TEXTO DEL EJERCICIO
⁂
Está claro que la causa principal del fracaso de la República es la inmadurez del pueblo y lo dicen las mismas citas anteriores, tomadas en obras tanto de Pereda, Emilia Pardo Bazán como de Galdós. Dicho sea de paso, los narradores de este último no manifiestan desestimación de la acción del pueblo, los de doña Emilia y Pereda adoptan el tono condescendiente que les corresponde, mientras que choca el juicio de Palacio Valdés, adscrito un tiempo al republicanismo posibilista de Castelar, al evocar en Marta y María el furor del pueblo de Nieva contra María acusada de conspiración carlista: «La muchedumbre estaba compuesta en su casi totalidad por lo que durante el período revolucionario se llamó pueblo soberano, esto es, por todos los pilótelos y ganapanes de la ciudad, a los cuales se agregaban algunas personas dignas, aunque ociosas, y casi todas las comadres de los arrabales»14. En cuanto a expresión de desprecio, la cita no tiene desperdicio.

En 1909, cuando es ya miembro destacado de la coalición republicano-socialista con Gumersindo de Azcárate, Joaquín Costa, Melquíades Álvarez, Pablo Iglesias, Pérez Galdós vuelve en la quinta serie de los Episodios sobre los años del sexenio. En La Primera República, el historiador Tito Liviano, que sigue los acontecimientos del cantón de Cartagena discute con Mariclío, Madre alegórica de España. Esta subraya la incapacidad de los cantonalistas para entender la situación: «Nada valen los corazones valientes si las cabezas están vacías»; y comenta: «La idea federal es hermosa; es mi mayor encanto, la ilusión de mi vida [...]. Pero dudo ¡ay! que pueda implantarla de una manera positiva y duradera un pueblo que ayer, como quien dice, ha roto el cascarón del absolutismo».

Para que se entere Tito, añade la Madre de la Historia de España que no puede establecer este bello ideal «un país que hasta hace cuatro días no ha conocido la libertad, una raza que, aun siendo heterogénea, ha vivido amamantada con la leche de la unidad [...]. Considera -le dice a su historiador- que pesan sobre tu país el catolicismo y eso que llamáis el Papado, las viejas rutinas monárquicas y los enormes intereses inseparables de estas abrumadoras máquinas sociales. Tú que no puedes traspasar los límites fisiológicos de la existencia humana, no verás realizado el ideal federalista en toda su pureza; yo, que soy vieja eterna, espero ver algún día..., algún día, triunfante y dichoso el Anfictionado Español»15.
⁂
MATERIAL PROPORCIONADO
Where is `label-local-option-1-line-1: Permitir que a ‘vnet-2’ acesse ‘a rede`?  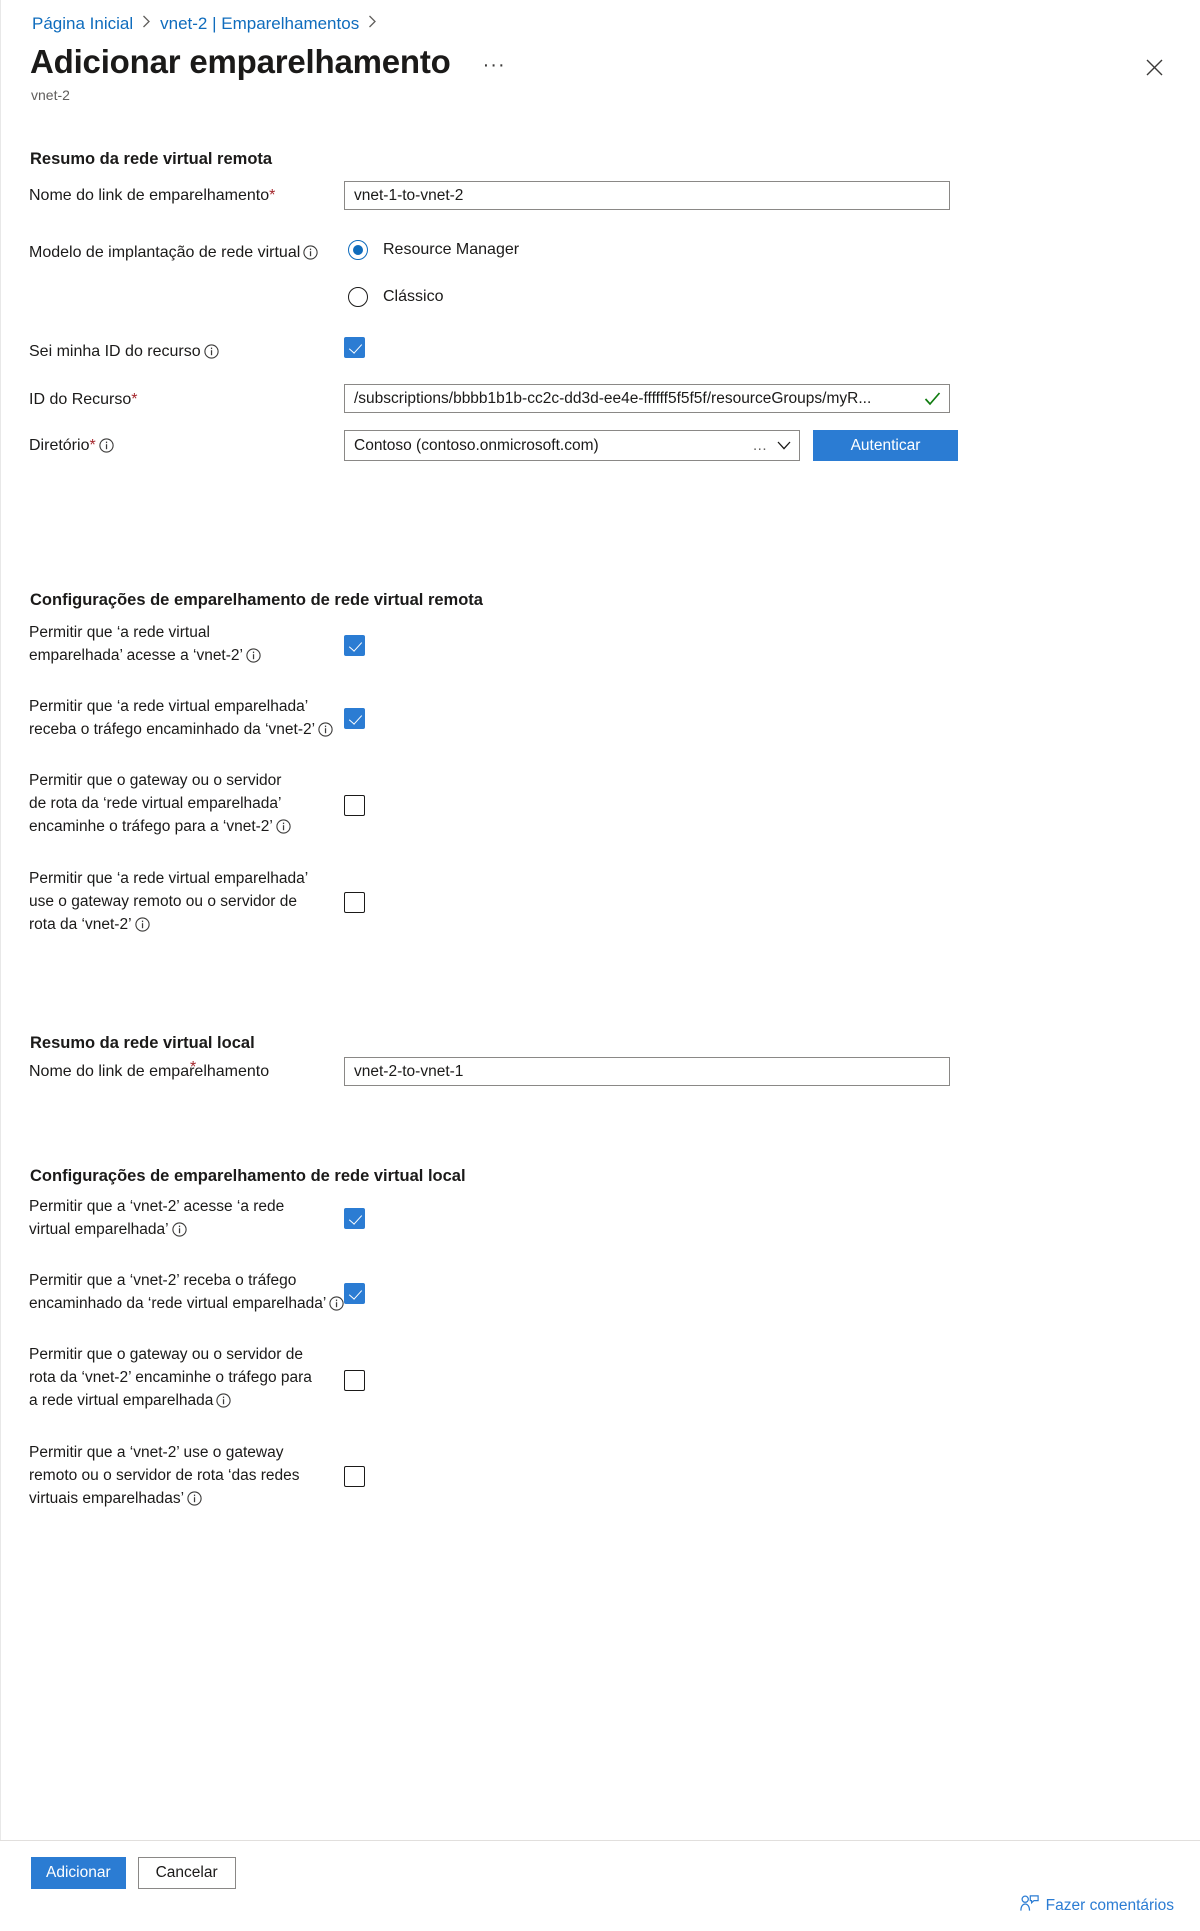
⁂
TAREAS A REALIZAR
[1] En el texto sobre la Primera República, ¿con quién discute el historiador Tito Liviano?
[2] Indica si cada afirmación concuerda con el texto sobre la Primera República. Responde sí o no y cita las palabras exactas del texto que lo deciden.
(a) Palacio Valdés estuvo adscrito durante un tiempo al republicanismo posibilista de Castelar.
(b) Los narradores de Galdós manifiestan desestimación de la acción del pueblo.
(c) Mariclío considera que la idea federal es fea.
[3] Prosigue el texto sobre la Primera República a partir de su última frase.

RESPUESTAS
[1] Con Mariclío, Madre alegórica de España.

[2]
(a) Sí: «adscrito un tiempo al republicanismo posibilista de Castelar».
(b) No: «los narradores de este último no manifiestan desestimación de la acción del pueblo».
(c) No: «La idea federal es hermosa».

[3]
Está claro que para todos los novelistas y cabe añadir que para todos los intelectuales de las tres primeras décadas de la Restauración el fracaso de la Primera República se debe, ante todo, a la inmadurez política del pueblo español. Como he sugerido en la larga introducción, la literatura, más especialmente la novela, a la par que es para nosotros, lectores del siglo XXI, un documento en el que podemos ver la realidad socio-cultural de aquella época, era un modo de acción de los autores para influir en la conciencia de los lectores considerados como ciudadanos. No se me haga decir que considero la novela como una mera forma de propaganda. La obra de arte, incluso la del arte realista, es siempre, según Kant, un intento para ensanchar los límites de la condición humana. Todas las obras maestras del siglo XIX, responden, cual más cual menos, al siguiente criterio definido por Urbano González Serrano: «El arte goza de eterna primavera cuando alcanza lo bello permanente del fondo del alma humana, a partir de la representación de la sociedad en que brota»16. Para no entrar otra vez en esta importante cuestión problemática, ampliamente desarrollada en otra publicación17, remito al antes citado juicio de Azorín sobre la influencia de la obra galdosiana sobre la conciencia nacional. Cabe cerrar esta digresión necesaria, dejar el campo literario y pasar al de la Historia para hacer un esencial resumen de las consecuencias del fracaso del primer intento republicano y así corroborar la representación literaria evocada anteriormente y sobre todo pautar la parte externa del estudio titulado La República de las letras y del pensamiento.




Breve historia política, a modo de transición

La imprevista proclamación de la Primera República, el 11 de febrero de 1873, en plena agitación popular del sexenio, y su fracaso preparado ya desde el principio por los incontrolados movimientos cantonalistas, que le imponen a Castelar el uso de la fuerza, y dan pretexto a la reacción en enero de 1874 para armar el brazo de Pavía, y después el de Martínez Campos que abre las puertas a la restauración de la monarquía, constituyen para los republicanos una experiencia negativa desalentadora, que ante todo incita a la reflexión. La República no se improvisa y menos aún una República federal cuando no tiene siquiera un partido organizado capaz de vertebrar un movimiento que va a propagarse por un país que cuenta con el setenta por ciento de analfabetos.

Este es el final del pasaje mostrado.